§ Assignment: Begin at the line with "The width and height of the screenshot is (538, 380)." and write out every line after it, exactly, through the last line below, adding nothing.

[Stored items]
↓↓↓

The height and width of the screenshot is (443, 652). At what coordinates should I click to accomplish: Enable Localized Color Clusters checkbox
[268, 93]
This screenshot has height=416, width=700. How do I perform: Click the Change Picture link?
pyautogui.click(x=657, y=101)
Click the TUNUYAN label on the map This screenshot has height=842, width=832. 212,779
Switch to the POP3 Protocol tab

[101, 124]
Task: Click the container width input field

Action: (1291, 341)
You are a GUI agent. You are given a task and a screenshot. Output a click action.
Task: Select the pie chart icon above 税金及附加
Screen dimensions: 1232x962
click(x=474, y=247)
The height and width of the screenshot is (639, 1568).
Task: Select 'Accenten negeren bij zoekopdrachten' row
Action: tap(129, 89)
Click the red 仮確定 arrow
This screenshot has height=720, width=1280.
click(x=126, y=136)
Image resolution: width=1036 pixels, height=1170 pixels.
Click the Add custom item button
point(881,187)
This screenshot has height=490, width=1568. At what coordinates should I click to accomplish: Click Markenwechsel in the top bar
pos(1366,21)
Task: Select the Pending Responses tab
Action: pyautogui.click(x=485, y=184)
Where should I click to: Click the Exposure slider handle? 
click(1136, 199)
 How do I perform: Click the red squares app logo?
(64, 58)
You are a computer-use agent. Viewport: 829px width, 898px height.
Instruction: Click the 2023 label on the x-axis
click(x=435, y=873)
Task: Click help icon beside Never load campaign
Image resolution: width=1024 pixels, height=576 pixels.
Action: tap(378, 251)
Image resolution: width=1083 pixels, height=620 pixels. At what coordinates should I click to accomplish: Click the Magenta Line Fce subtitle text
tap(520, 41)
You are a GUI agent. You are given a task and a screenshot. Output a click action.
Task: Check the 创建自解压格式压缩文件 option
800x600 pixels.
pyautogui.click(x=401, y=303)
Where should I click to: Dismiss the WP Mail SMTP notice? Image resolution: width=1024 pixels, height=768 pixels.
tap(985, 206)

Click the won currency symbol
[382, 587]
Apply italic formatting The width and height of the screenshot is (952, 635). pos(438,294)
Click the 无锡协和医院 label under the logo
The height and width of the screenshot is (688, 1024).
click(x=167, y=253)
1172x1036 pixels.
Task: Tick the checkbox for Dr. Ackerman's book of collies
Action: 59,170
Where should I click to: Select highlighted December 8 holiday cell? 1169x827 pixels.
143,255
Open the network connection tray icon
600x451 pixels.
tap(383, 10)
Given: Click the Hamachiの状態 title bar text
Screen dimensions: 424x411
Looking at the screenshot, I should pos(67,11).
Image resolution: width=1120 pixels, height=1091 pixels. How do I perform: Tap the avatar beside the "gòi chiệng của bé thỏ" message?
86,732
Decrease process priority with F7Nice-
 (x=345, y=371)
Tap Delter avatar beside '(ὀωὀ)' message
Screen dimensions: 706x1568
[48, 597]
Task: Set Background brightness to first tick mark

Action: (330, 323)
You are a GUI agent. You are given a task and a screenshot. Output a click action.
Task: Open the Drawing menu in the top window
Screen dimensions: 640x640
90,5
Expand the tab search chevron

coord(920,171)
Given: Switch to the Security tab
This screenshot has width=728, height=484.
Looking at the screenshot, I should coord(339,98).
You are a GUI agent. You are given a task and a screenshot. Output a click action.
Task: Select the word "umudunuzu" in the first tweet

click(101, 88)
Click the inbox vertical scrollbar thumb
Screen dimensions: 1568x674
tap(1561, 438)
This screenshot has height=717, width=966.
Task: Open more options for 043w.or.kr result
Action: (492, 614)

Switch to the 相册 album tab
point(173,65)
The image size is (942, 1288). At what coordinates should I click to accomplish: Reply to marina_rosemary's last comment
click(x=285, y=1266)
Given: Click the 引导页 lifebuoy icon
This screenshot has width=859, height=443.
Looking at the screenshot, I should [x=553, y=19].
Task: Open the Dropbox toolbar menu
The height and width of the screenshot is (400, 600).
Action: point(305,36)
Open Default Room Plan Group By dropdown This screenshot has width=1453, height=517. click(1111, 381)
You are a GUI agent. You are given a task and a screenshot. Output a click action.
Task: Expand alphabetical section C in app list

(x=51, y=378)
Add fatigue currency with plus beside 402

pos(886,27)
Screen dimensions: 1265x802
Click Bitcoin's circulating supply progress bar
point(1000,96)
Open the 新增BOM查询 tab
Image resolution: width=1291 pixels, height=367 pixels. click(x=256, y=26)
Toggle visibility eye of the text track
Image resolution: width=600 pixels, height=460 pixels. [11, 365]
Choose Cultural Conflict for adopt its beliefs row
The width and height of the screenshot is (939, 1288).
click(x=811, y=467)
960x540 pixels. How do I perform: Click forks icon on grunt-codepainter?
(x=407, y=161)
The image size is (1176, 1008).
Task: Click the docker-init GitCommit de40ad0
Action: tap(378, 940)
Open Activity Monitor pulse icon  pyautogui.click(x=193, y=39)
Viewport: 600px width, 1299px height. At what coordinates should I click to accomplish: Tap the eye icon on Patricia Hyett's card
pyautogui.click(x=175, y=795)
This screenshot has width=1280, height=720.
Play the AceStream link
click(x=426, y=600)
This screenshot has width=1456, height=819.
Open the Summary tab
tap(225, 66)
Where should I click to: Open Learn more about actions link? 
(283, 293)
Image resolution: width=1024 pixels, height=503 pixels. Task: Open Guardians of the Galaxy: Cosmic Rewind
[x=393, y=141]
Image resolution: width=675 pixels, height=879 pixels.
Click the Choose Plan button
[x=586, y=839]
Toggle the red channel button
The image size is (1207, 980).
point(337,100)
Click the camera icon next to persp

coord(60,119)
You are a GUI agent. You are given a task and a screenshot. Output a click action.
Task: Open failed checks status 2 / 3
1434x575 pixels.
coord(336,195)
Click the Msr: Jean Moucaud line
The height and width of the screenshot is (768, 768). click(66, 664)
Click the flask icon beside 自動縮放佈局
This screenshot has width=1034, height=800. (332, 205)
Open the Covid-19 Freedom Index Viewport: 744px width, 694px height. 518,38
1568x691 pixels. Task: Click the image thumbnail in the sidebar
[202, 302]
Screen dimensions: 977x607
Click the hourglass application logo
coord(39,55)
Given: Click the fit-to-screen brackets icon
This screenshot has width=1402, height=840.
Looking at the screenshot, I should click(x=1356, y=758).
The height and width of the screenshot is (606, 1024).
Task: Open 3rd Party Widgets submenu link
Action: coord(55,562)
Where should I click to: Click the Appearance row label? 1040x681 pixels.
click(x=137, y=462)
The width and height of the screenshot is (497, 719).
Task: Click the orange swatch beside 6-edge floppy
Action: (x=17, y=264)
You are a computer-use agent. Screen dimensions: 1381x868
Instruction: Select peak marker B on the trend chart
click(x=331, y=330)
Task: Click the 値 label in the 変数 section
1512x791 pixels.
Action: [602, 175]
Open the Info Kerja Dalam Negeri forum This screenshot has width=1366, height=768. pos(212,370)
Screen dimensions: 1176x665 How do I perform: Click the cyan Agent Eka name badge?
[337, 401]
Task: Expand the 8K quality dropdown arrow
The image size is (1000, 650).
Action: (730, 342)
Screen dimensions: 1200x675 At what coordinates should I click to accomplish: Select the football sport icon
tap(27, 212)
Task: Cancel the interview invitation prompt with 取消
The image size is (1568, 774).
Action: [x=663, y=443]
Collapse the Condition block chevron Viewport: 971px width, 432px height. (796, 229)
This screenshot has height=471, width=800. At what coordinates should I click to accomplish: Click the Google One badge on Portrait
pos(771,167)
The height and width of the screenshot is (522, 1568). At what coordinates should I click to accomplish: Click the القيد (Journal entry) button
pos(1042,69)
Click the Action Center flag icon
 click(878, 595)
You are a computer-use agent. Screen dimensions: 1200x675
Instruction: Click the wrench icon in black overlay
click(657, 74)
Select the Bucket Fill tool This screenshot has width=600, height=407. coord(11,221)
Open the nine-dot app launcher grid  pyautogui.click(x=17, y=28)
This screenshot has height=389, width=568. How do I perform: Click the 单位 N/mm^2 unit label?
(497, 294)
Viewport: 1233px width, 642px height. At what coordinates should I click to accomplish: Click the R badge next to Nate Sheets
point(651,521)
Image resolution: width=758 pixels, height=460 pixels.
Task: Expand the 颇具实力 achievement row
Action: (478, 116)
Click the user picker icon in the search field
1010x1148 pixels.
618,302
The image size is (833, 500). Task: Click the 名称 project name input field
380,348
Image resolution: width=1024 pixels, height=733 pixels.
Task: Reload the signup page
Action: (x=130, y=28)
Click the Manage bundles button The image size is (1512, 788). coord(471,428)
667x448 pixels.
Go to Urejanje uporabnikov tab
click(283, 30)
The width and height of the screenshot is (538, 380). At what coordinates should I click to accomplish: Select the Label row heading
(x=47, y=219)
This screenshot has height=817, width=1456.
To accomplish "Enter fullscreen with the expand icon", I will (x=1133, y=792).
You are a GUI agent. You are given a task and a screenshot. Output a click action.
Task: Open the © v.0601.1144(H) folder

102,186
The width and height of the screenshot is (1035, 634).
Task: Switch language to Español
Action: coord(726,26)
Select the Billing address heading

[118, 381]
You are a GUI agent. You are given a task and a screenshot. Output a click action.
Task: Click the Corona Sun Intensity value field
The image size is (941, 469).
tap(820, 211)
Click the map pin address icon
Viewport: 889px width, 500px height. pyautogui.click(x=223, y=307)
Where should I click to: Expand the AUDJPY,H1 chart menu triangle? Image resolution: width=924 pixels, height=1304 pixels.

↑↑↑

§ Solution for this problem:
The width and height of the screenshot is (538, 380). At what coordinates should I click to accomplish: Select the Label row heading
(x=47, y=219)
This screenshot has height=817, width=1456.
To accomplish "Enter fullscreen with the expand icon", I will (x=1133, y=792).
You are a GUI agent. You are given a task and a screenshot. Output a click action.
Task: Open the © v.0601.1144(H) folder

102,186
The width and height of the screenshot is (1035, 634).
Task: Switch language to Español
Action: coord(726,26)
Select the Billing address heading

[118, 381]
You are a GUI agent. You are given a task and a screenshot. Output a click action.
Task: Click the Corona Sun Intensity value field
The image size is (941, 469).
tap(820, 211)
Click the map pin address icon
Viewport: 889px width, 500px height. pyautogui.click(x=223, y=307)
Where should I click to: Expand the AUDJPY,H1 chart menu triangle? Image resolution: width=924 pixels, height=1304 pixels.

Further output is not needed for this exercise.